October 12, 2008

 

RIVER WATCHER

 

THE COMING OF THE CROW CROWD

 

Rex Burress

 

During the noon hour at Pleasant Valley High School in Chico, I noticed flocks of crows evidently anticipating lunch time. Every curved parking-lot light fixture was filled, each light holding about eight crows, a vantage point they used as a lookout for half-eaten sandwiches and the plentiful student food scraps.

 

Crows flock together in the fall and pilfer whatever food source they can find. Yuba City, CA has previously been the "crow capital" of the region, much to the disgust of orchard owners, crop growers, and garbage dump operators. It takes a lot of fuel to keep that army of birds on the wing, and about anything fruity or meaty is consumed by Corvus brachyrhynchos.

 

Crows may be the most recognizable and widespread of America’s nearly 700 species of birds. Unlike the scavenging gull family where each species looks different, a crow is plain black, like its larger black kin, the raven. There is no mistaking that "caaw, caaw, caaw" voice as being crow, however.

..............................

| Your tasks |
1 - Summarize the column on crows in two sentences.
2 - Resume the column on crows, starting after its final sentence.

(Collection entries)

..............................

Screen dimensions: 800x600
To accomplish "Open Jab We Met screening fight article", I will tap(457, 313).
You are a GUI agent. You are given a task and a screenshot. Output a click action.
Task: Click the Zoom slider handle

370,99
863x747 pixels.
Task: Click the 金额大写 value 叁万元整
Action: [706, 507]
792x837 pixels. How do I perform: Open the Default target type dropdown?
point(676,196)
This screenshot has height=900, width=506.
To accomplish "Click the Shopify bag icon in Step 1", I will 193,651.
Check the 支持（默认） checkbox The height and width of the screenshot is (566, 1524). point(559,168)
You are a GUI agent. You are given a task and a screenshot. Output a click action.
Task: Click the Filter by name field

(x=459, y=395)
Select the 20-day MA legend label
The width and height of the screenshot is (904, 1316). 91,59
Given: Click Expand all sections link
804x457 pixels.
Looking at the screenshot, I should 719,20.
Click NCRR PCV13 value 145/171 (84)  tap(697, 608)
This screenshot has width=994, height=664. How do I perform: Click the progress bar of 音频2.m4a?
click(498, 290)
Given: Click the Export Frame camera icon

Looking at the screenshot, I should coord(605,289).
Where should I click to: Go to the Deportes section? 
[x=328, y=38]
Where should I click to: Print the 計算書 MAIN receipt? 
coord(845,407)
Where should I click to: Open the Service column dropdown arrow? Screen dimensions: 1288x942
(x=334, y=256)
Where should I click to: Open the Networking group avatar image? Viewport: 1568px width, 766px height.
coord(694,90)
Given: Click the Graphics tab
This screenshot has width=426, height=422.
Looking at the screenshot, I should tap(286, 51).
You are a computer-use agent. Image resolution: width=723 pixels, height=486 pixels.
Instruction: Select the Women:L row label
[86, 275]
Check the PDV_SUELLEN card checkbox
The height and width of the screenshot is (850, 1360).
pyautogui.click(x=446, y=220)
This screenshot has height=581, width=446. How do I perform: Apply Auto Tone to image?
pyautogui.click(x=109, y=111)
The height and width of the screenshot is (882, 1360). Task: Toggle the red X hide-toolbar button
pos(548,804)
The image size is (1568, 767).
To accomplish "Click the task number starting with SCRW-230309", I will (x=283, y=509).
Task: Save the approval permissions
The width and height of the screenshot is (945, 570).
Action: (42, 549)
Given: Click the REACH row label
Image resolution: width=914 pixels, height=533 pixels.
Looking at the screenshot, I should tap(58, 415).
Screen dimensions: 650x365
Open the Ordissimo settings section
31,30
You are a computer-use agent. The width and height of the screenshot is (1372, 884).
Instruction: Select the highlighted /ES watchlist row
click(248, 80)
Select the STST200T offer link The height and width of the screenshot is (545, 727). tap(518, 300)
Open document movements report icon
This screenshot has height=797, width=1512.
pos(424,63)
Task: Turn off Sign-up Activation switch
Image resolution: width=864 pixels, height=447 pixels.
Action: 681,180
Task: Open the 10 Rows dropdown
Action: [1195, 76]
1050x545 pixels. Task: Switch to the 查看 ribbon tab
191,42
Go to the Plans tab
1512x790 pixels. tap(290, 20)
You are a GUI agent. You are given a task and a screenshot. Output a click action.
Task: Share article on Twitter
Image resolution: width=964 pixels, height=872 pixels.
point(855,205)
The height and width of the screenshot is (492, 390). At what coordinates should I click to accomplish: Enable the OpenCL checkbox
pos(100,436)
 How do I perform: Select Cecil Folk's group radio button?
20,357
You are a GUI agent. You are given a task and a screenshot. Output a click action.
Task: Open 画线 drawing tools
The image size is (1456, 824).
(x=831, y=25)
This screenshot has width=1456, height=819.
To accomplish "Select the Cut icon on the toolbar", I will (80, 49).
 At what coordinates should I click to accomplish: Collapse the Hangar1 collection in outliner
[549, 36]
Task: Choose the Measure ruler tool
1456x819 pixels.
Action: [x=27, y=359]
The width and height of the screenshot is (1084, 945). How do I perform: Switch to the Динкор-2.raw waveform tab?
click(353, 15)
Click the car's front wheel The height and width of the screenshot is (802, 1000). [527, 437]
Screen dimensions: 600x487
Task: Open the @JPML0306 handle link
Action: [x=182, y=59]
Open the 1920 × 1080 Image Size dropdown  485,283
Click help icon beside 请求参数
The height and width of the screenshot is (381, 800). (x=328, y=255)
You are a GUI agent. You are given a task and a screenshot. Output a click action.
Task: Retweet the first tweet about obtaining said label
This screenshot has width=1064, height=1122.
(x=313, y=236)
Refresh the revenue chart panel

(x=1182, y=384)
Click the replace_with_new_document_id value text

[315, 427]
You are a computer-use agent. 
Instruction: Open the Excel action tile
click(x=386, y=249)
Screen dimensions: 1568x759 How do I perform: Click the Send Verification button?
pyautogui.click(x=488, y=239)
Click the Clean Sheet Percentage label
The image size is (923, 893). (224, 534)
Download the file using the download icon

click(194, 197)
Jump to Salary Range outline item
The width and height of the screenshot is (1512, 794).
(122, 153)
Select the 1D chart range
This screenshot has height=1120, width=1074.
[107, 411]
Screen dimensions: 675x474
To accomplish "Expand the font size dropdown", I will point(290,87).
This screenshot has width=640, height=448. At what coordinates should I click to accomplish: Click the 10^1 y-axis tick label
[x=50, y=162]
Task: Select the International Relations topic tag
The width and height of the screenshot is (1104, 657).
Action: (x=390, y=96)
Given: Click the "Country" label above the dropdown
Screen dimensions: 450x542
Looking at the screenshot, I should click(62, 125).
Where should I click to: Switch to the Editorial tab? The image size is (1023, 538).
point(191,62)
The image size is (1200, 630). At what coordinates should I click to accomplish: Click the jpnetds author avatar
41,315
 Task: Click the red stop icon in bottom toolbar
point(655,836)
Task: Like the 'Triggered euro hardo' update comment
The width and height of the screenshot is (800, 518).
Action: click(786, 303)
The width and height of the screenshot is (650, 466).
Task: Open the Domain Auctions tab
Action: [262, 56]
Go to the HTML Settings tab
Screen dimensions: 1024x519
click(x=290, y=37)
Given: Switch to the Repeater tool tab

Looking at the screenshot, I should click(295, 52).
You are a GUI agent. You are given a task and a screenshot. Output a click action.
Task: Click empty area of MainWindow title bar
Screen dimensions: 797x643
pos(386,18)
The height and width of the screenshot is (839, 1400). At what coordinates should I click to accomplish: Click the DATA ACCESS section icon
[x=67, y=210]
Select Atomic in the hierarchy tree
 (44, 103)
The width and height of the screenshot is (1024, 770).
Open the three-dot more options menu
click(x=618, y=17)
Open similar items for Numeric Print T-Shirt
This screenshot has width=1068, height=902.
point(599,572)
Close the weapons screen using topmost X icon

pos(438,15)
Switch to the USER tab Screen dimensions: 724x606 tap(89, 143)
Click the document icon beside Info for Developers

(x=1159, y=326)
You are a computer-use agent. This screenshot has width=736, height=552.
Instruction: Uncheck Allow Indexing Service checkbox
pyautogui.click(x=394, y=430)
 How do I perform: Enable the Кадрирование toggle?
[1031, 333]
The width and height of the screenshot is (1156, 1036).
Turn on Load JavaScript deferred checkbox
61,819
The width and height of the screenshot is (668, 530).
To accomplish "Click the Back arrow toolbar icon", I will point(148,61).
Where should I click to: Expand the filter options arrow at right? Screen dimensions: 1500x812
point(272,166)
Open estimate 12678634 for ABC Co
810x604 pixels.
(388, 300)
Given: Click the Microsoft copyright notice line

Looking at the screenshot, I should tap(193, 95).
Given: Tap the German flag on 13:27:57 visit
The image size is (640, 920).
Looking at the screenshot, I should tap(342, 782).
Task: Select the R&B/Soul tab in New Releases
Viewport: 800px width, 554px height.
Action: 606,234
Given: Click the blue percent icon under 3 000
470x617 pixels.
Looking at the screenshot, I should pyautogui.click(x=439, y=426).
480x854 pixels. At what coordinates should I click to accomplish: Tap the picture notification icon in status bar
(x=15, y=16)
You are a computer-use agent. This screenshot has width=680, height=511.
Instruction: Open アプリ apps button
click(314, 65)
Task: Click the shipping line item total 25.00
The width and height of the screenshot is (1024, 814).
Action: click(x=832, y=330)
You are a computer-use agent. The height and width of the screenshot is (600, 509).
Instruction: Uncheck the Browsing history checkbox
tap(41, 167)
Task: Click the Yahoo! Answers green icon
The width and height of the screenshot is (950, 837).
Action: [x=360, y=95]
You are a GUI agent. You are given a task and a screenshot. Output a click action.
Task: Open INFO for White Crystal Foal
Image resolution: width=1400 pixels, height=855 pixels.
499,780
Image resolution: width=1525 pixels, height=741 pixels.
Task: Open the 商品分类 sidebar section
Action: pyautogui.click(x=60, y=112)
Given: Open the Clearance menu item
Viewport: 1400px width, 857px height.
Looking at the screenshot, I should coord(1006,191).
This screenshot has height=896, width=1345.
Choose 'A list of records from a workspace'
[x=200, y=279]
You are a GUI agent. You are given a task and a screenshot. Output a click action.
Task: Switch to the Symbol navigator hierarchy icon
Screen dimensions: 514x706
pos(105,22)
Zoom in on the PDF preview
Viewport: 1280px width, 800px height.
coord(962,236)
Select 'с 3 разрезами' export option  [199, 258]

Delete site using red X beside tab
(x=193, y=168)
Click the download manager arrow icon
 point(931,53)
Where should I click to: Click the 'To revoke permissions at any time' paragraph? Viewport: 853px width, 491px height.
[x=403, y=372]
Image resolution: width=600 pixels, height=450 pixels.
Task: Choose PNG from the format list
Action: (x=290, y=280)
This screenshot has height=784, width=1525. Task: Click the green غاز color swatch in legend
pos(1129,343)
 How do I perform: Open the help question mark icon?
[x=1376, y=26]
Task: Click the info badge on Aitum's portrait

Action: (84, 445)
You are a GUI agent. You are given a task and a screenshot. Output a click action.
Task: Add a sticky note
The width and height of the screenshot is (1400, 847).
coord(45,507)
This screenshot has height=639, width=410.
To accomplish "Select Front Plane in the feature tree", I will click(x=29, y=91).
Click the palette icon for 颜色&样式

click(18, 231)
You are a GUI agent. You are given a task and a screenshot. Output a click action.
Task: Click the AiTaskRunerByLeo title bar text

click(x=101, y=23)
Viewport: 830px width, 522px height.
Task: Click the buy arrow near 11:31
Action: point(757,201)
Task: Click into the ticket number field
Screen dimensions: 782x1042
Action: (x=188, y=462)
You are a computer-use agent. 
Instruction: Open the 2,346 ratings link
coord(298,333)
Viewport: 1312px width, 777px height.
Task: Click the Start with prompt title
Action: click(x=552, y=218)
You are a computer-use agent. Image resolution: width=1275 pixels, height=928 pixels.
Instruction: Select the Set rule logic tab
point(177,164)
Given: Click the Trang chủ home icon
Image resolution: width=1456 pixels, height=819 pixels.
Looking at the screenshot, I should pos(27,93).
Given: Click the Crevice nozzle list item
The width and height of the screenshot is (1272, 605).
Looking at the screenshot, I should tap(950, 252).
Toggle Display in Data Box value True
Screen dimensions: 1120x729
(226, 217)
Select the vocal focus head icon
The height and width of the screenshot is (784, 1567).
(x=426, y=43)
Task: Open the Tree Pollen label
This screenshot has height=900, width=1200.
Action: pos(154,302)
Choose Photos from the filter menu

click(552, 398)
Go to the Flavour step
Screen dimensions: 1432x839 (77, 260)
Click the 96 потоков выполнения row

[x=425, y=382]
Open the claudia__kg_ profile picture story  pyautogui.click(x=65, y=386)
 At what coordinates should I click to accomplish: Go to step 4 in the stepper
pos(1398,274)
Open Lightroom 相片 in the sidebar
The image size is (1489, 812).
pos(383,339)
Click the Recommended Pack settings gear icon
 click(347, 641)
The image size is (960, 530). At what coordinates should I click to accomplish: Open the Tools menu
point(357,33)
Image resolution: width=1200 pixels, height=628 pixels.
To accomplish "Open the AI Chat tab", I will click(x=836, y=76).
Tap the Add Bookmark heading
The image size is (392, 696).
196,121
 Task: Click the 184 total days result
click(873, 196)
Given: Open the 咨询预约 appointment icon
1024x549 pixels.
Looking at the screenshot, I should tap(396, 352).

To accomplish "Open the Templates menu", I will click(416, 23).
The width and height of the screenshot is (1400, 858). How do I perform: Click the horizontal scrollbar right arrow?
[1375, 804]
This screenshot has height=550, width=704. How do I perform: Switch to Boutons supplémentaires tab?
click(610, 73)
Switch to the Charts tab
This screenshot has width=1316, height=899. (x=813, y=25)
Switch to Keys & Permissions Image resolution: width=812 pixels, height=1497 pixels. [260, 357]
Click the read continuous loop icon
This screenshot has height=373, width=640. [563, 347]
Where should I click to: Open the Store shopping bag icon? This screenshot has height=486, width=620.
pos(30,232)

..............................

| Results of the tasks |
1 - At noon at Pleasant Valley High School in Chico, flocks of crows filled the curved parking-lot light fixtures, about eight to a light, watching for student food scraps. Crows flock together in the fall and eat almost anything fruity or meaty, and Yuba City, CA has been the region's "crow capital," to the disgust of orchard owners, crop growers, and garbage dump operators.

2 -
 

For a good closeup acquaintance with a crow, take a look at the amicable, wing-injured caged character at the Chico Creek Nature Center. You can even scratch its head if you want to take a chance of being nipped by a sharp strong beak! There were confined crows and ravens at the Rotary Nature Center in Oakland that would say "all right" and "hello baby," as they are mimic birds and can copy sounds they hear repeatedly. In rural areas, it has been a belief that by splitting the tongue they can talk, but that is more likely to kill the bird.

 

For those who knew crows in mid America, such as the winter flock in "Floyd’s Timber" near our rural Missouri farm in the 1940's, autumn, cornfields, ripe apples, hunting, frosty mornings, and crows added a distinctive flavor to the changing seasons. You could hear the woodlands ringing with their raucous behavior, especially if they spotted an owl in its daytime hiding place. There were no qualms in shooting a few crows to disrupt their gatherings or corn-field pilfering.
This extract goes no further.